Le rachis boulonné sous des arceaux de chrome,

Dans le cou, des verrous et de verts hématomes,

Deux glissières engrenées grignotant les trapèzes,

Les pectoraux piqués de clous et de punaises,

L'abdomen encerclé de cerceaux pneumatiques –

Treize broches en acier dans l'aponévrotique – ;

En-dessous l'intestin muselé et tordu,

Les reins comme des coques écrasées de tortues ;

La dorsale sanglée d'une chaîne arachnide ;

Claustrant les coxaux, polyisoprénoïdes,

Polyoléfine et fonte harnachées d'élasthanne,

Et le fessier fermé de bractées de bardanes.

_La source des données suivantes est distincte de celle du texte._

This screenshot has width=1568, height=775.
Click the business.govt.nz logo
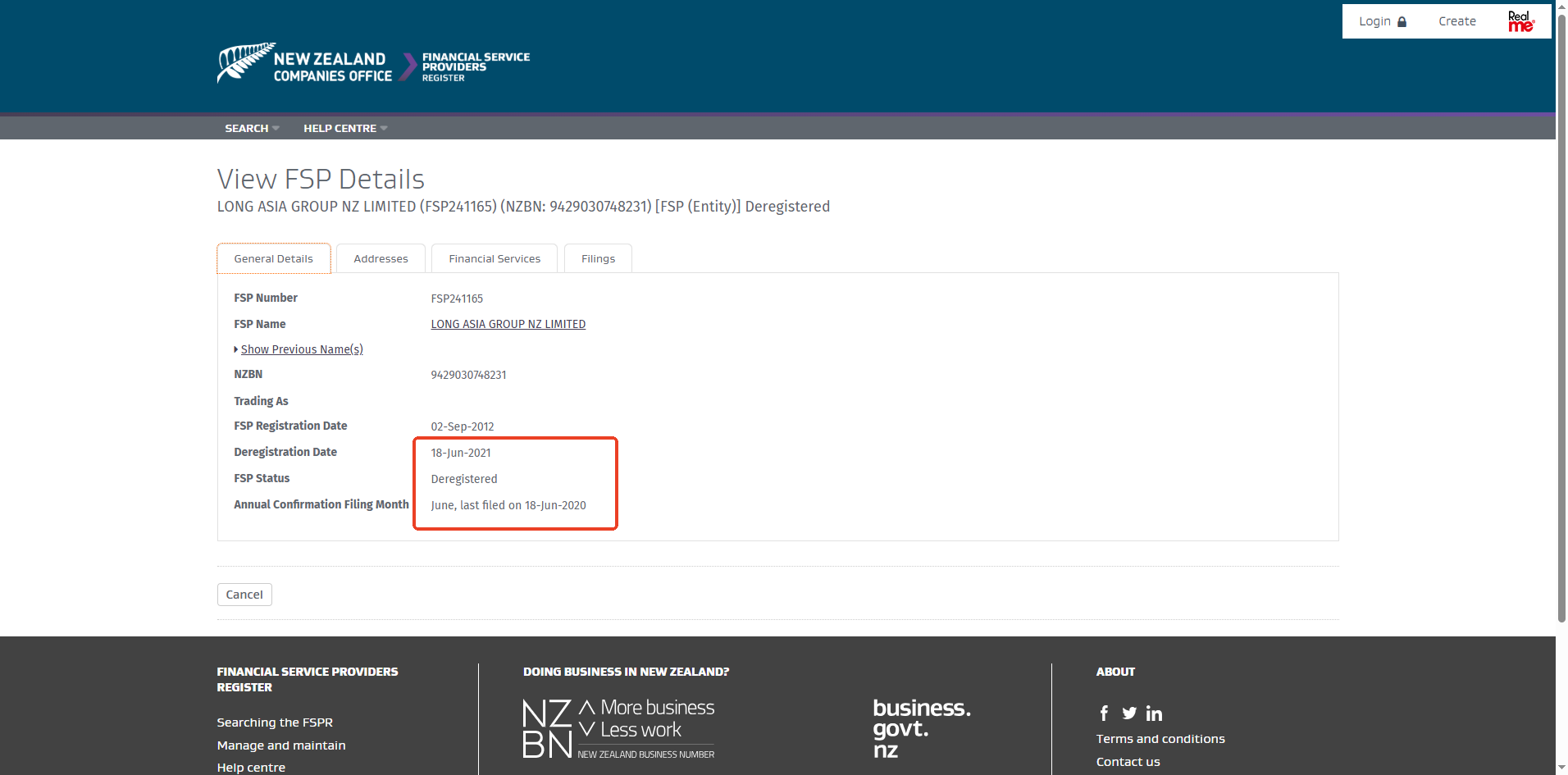pos(921,728)
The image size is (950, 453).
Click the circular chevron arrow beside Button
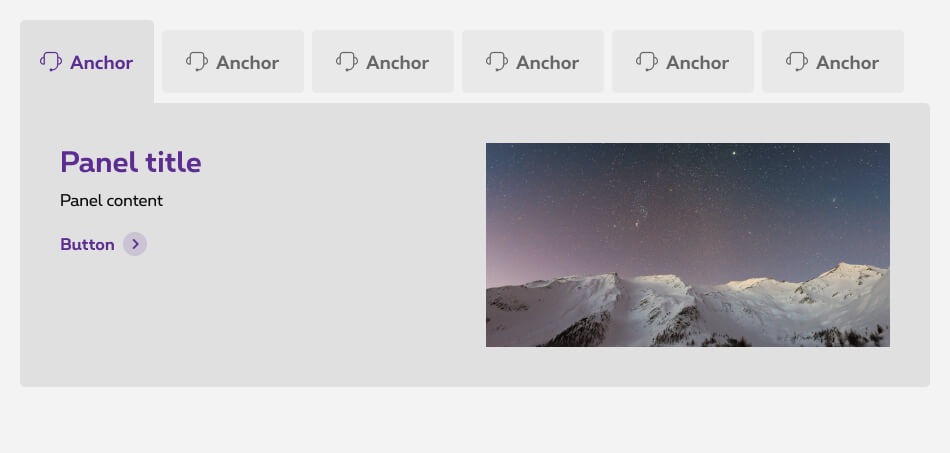click(135, 244)
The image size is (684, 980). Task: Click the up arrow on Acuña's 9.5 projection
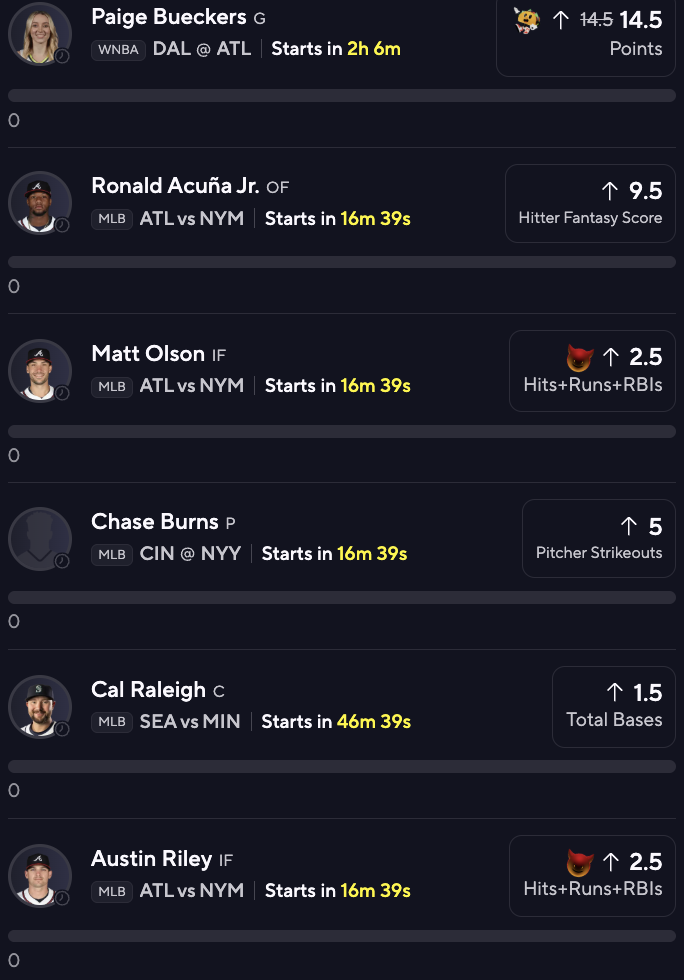[x=610, y=190]
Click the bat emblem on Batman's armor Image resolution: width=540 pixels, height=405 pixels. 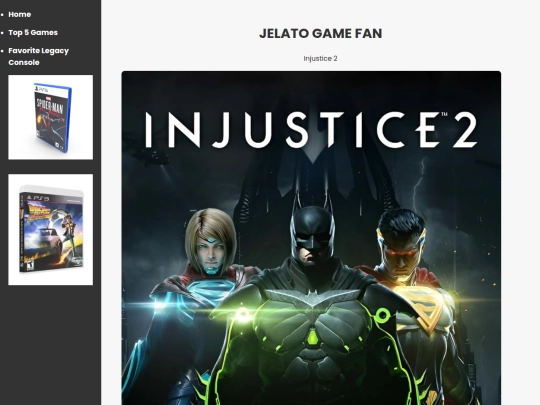(312, 297)
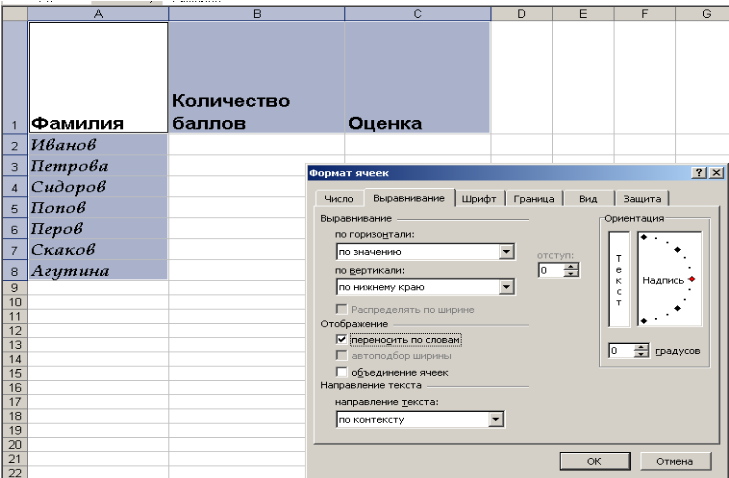This screenshot has height=478, width=729.
Task: Open the Граница tab
Action: pyautogui.click(x=533, y=199)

L'astragale en étoile implosée, suspendue,

Le tibia en tuteur et le tendon tendu,

Les rotules reliées sous un même opercule,

Tout le corps en cocon comme un grand follicule,

Un cocon qui ballotte dessous un cordon.

L'apophyse étranglée sous un nœud de nylon,

Le deltoïde rouge espacé du biceps

Par des orthèses à dents aux allures de forceps ;

Le radius en rayon de quelque motocycle,

Le graphe des agrafes formant des cocycles ;

Les bras comme une croix d'os et d'aluminium,

Les doigts comme un cloporte au fond d'un vivarium.


Des cadenas lestés constellant l'encéphale,

Des couronnes d'écrous le long du temporal ;

Le crâne, cette vasque, inversé, déversant

Par sa cime les larmes, et la bave, et le sang.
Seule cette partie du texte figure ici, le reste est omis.